-- Work task --
Below is a block of entries; repeat exactly the lines starting at the line that contains "DistanceMeasure (323, 628)" and ending at the line that contains "toString (450, 996)", both included.

-- Data section --
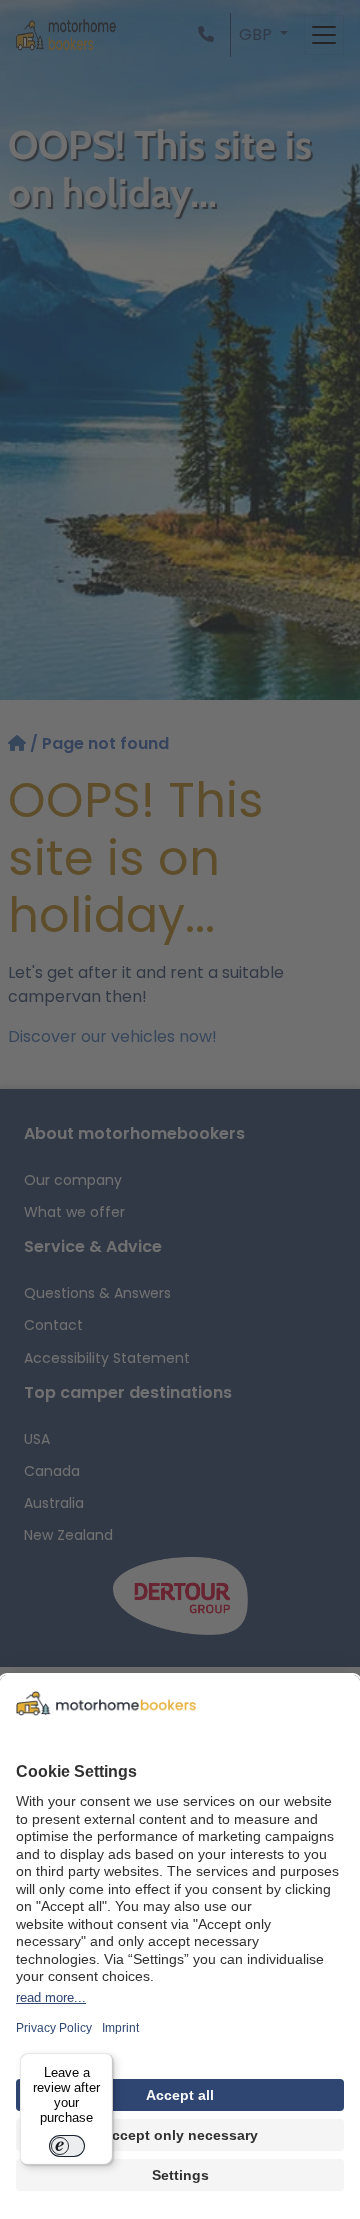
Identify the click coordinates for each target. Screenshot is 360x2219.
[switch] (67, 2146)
---
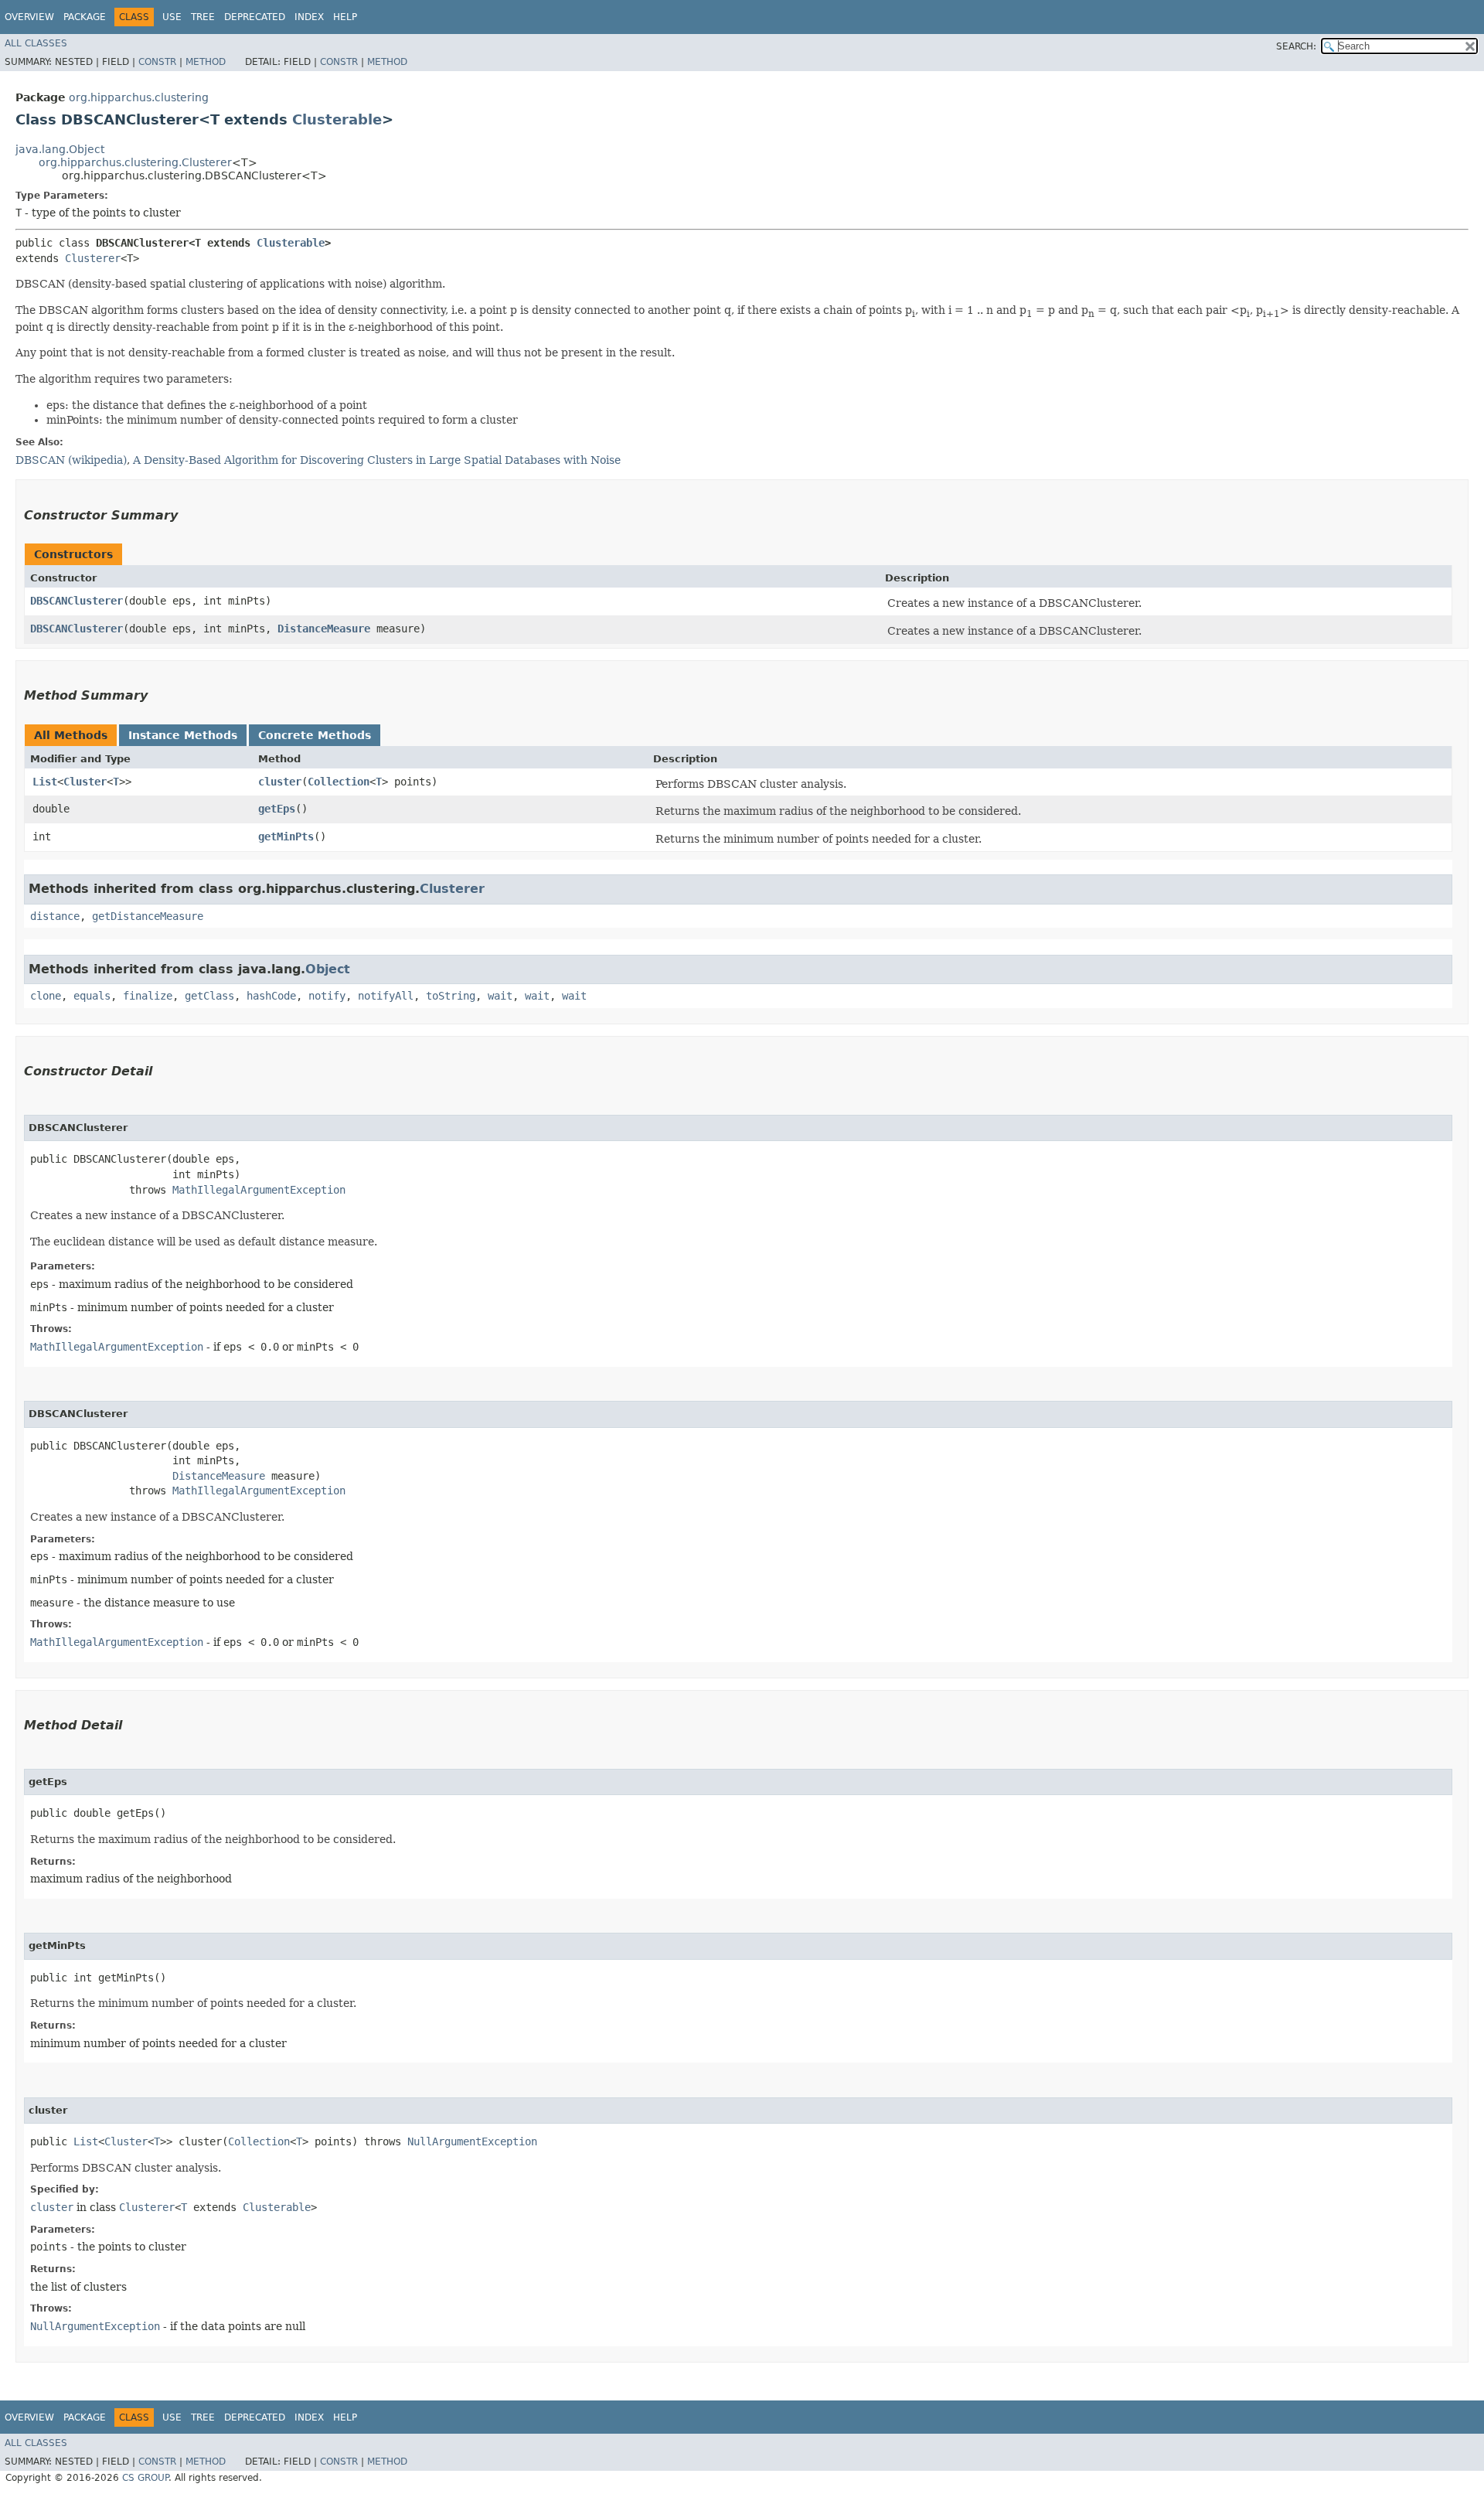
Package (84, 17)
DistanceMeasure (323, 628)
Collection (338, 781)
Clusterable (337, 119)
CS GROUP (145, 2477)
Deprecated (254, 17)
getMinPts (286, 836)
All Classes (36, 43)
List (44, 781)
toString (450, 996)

-- Solution for this problem --
DistanceMeasure (323, 628)
Collection (338, 781)
Clusterable (337, 119)
CS GROUP (145, 2477)
Deprecated (254, 17)
getMinPts (286, 836)
All Classes (36, 43)
List (44, 781)
toString (450, 996)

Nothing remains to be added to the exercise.